Aim:
Convert the stretch from the line containing "Click the 571 replies count" through the end of the rows into a numbered list, with blank lines dropped and the pictures omitted.

Exercise material:
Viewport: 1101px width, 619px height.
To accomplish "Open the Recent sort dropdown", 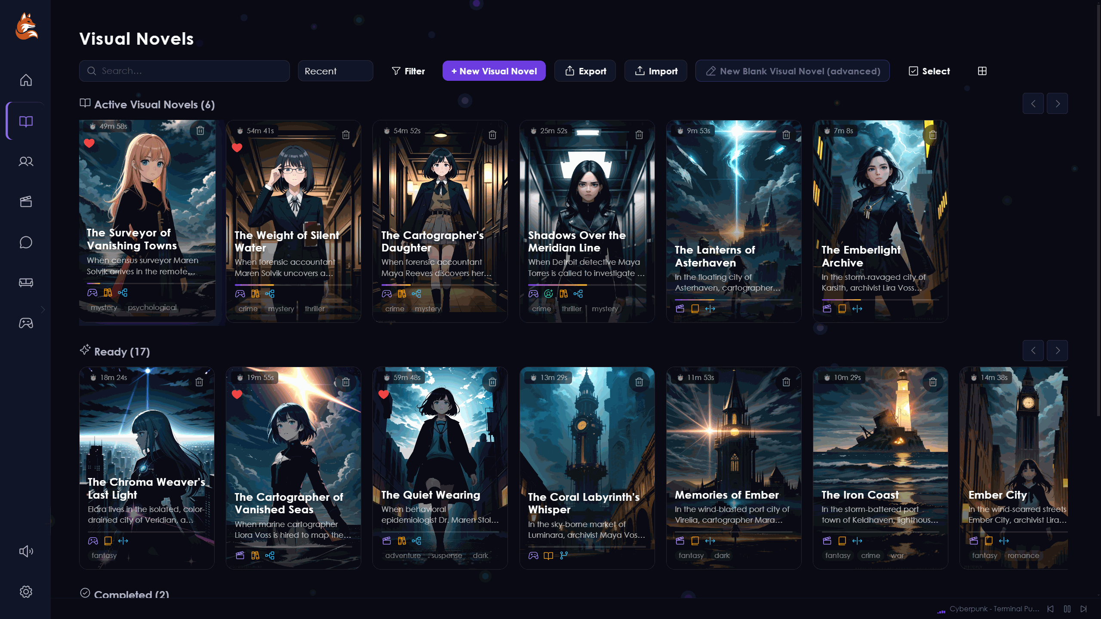I will (x=335, y=71).
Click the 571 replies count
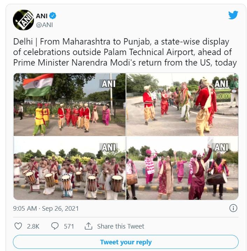Viewport: 247px width, 251px height. pos(69,226)
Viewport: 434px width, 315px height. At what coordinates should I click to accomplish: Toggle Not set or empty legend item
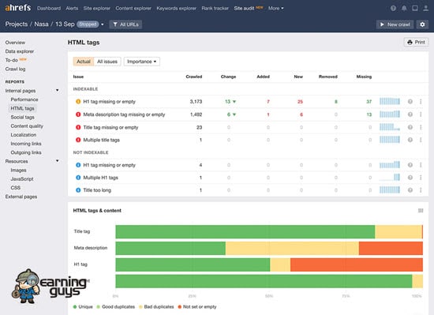[x=197, y=306]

Complete response:
1. Click the 571 replies count
2. Viewport: 247px width, 251px height. pos(69,226)
3. Viewport: 434px width, 315px height. At what coordinates should I click to accomplish: Toggle Not set or empty legend item
4. [x=197, y=306]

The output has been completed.